Though it’s not getting the frenzy of media attention it received in the past several months, the World Health Organization and Center for Disease Control say the H1N1 (swine flu) is still spreading worldwide and remains a constant threat. Pharmaceutical companies are working to overcome modern challenges as the virus mutates, and are racing to develop and manufacture enough vaccines to protect citizens on mass scales.

Adamis Pharmaceuticals Corp. operates through its two wholly owned subsidiaries as a specialty pharmaceutical company. The company today announced that its Adamis Viral Therapies subsidiary’s patented vaccine technology induces immunity against the influenza virus by targeting and attacking regions of the virus that aren’t subject to mutation.

According to the company, the influenza virus rapidly mutates, generating a need for reformulated vaccines every year. As a result, conventional vaccines that stimulate antibody responses become ineffective as the virus mutates.

Through the combination of DNA immunization and genetic cell programming, Adamis’ technology differs from conventional vaccines by targeting the induction of T cell immunity, focusing on the regions of the virus that remain constant among the mutating strains of the virus.

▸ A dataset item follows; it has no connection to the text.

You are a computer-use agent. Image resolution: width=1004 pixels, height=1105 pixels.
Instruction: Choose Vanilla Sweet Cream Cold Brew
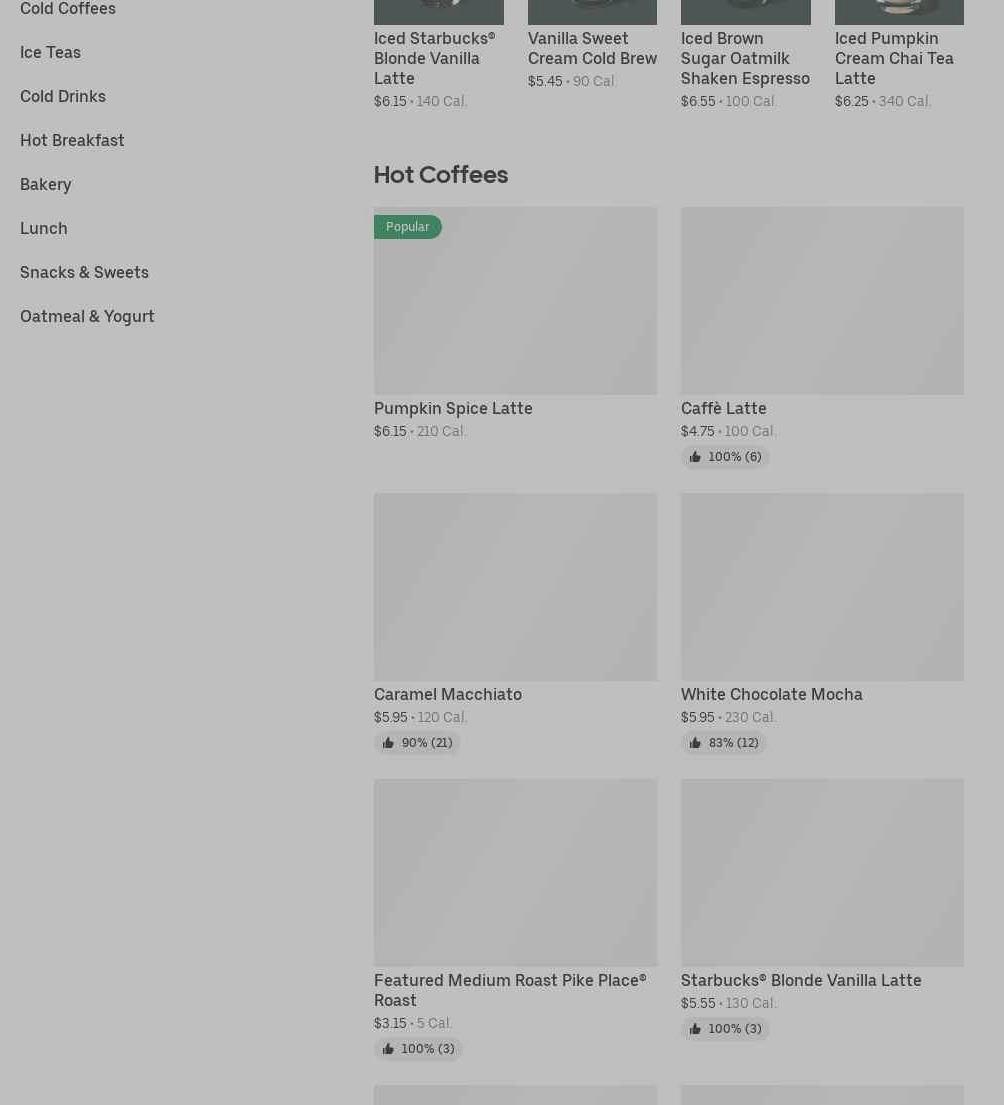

In its press release, the company notes that there are regions of several strains of the virus that remain resistant to mutation, including the avian (H5N1) and swine flu viruses. These regions have resisted change since the Spanish Flu pandemic of 1918, and for this reason, Adamis focuses on those unchanged regions to bring about what it hopes will be a breakthrough in vaccine technology.

Through a mouse study, Adamis demonstrated that its vaccine was effective in inducing long-lasting memory T cell responses with the capability to kill virus-infected cell and limit infection.

“We believe this technology is an excellent way to induce T cell immunity and, in addition to influenza, our technology may prove to be efficacious in the treatment of a variety of diseases including chronic hepatitis,” Adamis CEO Dennis J. Carlo, Ph.D., stated.